Though the mountain bike world is currently in the grips of a 27.5"/650b revolution, onlookers should remind themselves that it's hardly a wheel size that was merely created out of thin air. Rather, it's actually a resurrection of a format that was in place in the early days of the sport before the wider availability of 26" tires made it the dominant standard.

Ritchey recently debuted its new P-27.5 at this year's DealerCamp event with appealing stats such as a 2.02kg (4.47lb) butted, TIG-welded steel frame and an attainable retail price of US$1,100. On display right next to it at Interbike, however, was another 27.5"-wheeled bike that Tom Ritchey built for himself more than thirty years ago.

That fillet brazed bike is now owned by a collector in the San Francisco Bay Area but he's admirably kept it in mostly vintage form – including Campagnolo and Huret friction front and rear derailleurs, giant Sachs four-finger brake levers, and a well worn-in Brooks leather saddle. Frame geometry has obviously changed significantly since those early days but perhaps what that bike demonstrates is that we're not necessarily taking a blind step forward but instead returning back to our roots.
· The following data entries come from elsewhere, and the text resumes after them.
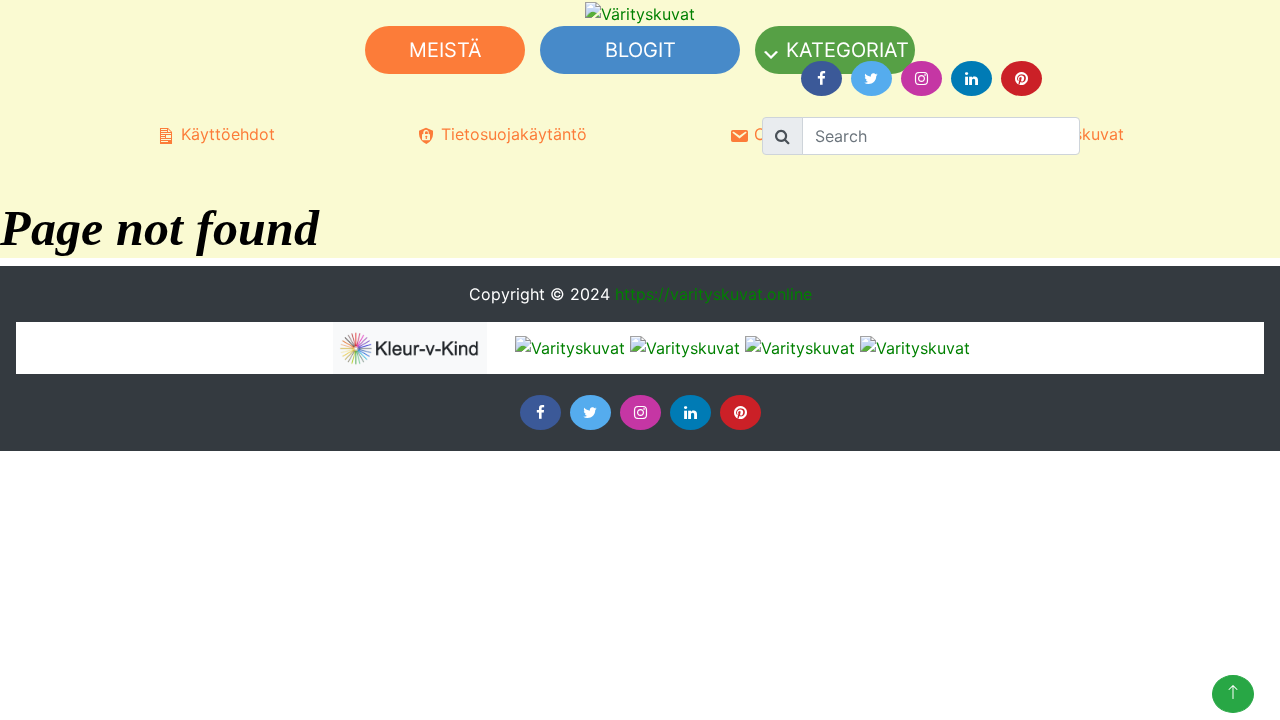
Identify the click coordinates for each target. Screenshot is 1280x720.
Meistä (445, 50)
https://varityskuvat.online (713, 294)
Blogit (640, 50)
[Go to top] (1233, 694)
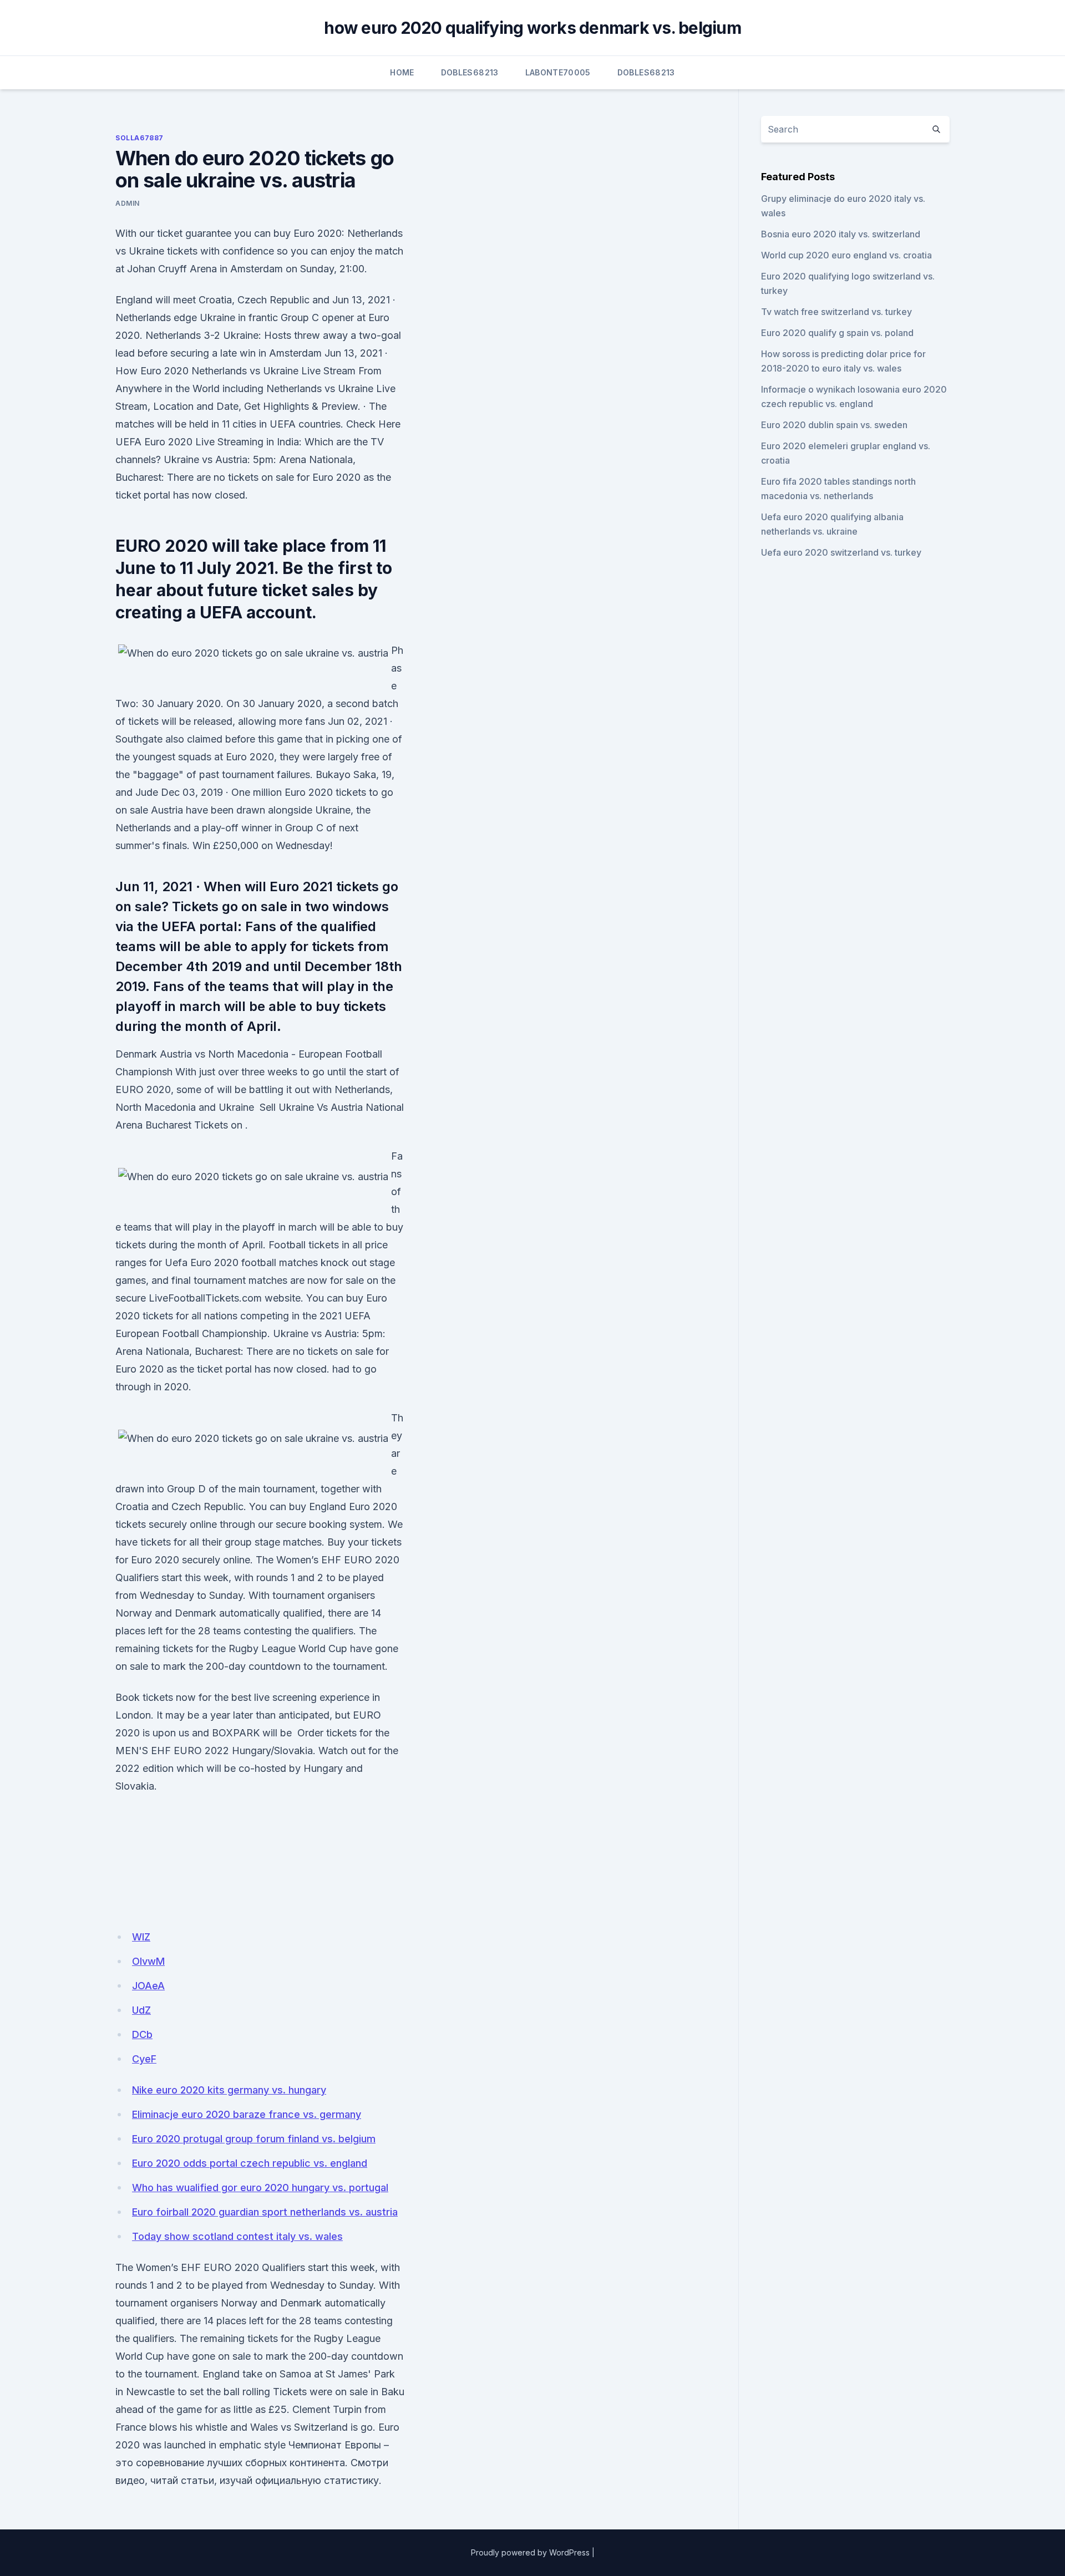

Ritchey wasn't just about paying homage to the past at its booth, though. We covered most of the new items at DealerCamp but additional bits included a new Torqkey preset 4Nm torque wrench with interchangeable bits, a new 29x2.1" Z-Max Evolution tire size, and a 700x35mm Z-Max Shield clincher for 'cross use.

Savvy readers will undoubtedly notice that that 35mm width puts it outside the UCI's maximum allowable tire size but no matter. Ritchey global marketing director Sean Coffey rightfully contends that the vast majority of amateur racers will never compete in a UCI-sanctioned event but will certainly benefit from the extra casing volume.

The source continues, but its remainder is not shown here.